9. Motivation to get in shape.

As the days grow shorter and the mornings darker, it becomes increasingly difficult to drag yourself out of bed for a morning run or fitness class. But now that ski season is upon us, that’s great motivation to get moving again. Fitness and strength are essential for avoiding injury and having the stamina to do run after run on the most vertical. When your alarm goes off in the morning and you feel like hitting snooze, picture yourself carving perfect turns down your favorite face without stopping to let your legs recover. Running (particularly up and downhill), hiking, other cardio, and leg strength exercises like squats are generally good for skiing and snowboarding.

10. Buying new gear (or dusting off your tried-and-true stuff).

Break out the wax: Ski season in the Sierra Nevada is shaping up to be a big one.
Break out the wax: Ski season in the Sierra Nevada is shaping up to be a big one. Flickr/Robert Tadlock

If there's ever a reason to upgrade your setup, the promise of an epic winter is it. Don't need new stuff?
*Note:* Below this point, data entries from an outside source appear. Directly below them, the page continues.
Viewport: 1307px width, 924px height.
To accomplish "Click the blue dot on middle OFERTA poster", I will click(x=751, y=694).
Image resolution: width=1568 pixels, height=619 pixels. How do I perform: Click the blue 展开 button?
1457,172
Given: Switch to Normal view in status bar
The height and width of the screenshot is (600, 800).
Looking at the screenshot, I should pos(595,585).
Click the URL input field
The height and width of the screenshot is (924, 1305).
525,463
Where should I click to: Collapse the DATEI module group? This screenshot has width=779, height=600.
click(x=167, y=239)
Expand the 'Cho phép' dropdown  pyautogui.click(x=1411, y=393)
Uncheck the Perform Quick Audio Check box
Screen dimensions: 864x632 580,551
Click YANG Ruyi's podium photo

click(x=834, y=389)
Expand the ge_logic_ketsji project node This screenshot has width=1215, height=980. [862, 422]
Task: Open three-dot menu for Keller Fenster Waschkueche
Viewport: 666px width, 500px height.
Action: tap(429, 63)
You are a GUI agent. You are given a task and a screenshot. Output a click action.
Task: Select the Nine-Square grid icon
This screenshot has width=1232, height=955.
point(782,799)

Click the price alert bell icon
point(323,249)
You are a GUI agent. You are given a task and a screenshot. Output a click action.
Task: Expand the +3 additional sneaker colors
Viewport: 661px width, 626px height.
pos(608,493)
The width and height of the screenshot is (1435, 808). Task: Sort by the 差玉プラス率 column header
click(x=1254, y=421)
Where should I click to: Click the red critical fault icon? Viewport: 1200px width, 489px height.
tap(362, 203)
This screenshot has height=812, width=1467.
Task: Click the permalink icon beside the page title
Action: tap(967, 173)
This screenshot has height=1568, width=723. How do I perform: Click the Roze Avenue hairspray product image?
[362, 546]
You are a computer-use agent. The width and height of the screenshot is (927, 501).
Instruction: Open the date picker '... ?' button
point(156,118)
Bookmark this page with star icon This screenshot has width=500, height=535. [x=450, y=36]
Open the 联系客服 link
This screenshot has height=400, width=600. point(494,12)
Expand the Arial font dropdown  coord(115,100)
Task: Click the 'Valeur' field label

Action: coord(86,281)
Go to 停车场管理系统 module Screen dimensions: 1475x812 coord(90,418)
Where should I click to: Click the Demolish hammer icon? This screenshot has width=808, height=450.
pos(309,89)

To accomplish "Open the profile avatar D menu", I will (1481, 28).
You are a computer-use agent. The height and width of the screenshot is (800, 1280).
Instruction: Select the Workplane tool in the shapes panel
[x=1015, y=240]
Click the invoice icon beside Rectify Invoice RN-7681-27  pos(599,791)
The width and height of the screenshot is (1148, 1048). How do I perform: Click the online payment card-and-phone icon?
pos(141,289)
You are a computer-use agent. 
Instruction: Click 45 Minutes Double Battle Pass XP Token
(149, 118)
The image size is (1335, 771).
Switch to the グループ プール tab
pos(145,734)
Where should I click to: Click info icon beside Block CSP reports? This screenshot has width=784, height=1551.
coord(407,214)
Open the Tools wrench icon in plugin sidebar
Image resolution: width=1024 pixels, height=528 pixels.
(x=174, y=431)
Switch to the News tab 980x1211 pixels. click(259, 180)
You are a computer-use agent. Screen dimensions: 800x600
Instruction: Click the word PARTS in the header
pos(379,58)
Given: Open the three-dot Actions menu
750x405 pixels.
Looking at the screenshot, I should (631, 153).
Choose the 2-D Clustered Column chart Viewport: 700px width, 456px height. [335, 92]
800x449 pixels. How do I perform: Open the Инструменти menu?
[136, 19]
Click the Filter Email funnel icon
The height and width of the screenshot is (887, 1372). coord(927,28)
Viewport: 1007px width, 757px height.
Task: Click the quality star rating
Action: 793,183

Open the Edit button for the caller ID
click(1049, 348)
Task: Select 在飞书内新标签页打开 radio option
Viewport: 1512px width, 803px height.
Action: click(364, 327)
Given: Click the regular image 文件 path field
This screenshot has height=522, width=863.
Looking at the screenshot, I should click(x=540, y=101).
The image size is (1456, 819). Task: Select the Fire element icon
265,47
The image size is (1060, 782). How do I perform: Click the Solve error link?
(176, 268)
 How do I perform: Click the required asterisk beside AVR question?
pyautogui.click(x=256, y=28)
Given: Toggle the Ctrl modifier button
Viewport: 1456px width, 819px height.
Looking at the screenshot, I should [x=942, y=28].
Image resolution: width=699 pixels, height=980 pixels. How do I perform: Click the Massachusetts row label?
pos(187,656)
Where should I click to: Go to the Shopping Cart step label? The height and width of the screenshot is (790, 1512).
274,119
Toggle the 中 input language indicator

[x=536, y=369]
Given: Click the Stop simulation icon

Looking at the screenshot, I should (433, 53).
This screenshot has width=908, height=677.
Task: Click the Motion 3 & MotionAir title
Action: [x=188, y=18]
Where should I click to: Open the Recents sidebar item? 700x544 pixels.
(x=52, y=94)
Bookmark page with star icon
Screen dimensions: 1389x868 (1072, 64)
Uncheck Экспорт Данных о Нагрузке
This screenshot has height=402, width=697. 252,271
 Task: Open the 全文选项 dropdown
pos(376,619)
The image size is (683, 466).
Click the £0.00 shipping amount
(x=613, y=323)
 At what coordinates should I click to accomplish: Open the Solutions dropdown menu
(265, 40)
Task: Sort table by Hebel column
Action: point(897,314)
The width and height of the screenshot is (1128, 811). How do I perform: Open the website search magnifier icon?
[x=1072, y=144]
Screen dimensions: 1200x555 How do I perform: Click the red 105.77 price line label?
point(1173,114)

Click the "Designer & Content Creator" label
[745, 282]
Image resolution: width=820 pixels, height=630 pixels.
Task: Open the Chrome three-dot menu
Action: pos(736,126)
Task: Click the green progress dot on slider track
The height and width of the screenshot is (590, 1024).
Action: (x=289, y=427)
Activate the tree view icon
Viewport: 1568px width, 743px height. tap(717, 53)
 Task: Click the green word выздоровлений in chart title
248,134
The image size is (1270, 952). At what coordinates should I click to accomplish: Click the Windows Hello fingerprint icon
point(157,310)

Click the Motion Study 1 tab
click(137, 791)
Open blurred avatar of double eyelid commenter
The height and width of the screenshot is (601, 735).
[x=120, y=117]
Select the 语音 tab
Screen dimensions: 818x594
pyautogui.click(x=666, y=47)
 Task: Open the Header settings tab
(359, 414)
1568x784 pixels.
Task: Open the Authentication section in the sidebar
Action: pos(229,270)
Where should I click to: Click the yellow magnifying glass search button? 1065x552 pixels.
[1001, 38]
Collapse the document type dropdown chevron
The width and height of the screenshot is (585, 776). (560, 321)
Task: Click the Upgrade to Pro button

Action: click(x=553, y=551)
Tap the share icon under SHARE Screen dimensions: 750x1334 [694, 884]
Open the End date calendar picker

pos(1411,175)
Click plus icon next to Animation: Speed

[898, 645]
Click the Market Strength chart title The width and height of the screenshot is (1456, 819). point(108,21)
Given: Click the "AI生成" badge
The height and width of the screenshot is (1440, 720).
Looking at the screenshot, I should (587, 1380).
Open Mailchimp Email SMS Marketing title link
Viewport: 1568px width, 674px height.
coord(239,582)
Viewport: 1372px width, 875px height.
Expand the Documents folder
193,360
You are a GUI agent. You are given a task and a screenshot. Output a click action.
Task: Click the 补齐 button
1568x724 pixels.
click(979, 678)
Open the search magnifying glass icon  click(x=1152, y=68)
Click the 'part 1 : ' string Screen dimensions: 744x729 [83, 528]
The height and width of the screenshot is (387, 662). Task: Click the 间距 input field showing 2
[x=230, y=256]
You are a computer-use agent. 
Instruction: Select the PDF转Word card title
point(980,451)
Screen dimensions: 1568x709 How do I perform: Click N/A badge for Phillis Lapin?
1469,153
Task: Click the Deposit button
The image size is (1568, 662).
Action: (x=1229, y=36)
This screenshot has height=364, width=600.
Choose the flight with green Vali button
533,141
Then set aside a few hours to prep your gear for the season, which is official upon us. If you live in the Bay Area, last season you probably barely got your skis or board out of your closet, out from under your bed, or from your lucky friend who has a garage. This year is a different story—track down your lost mitten, replace your moth-eaten base layers, put a fresh coat of wax on your equipment, and hit the slopes.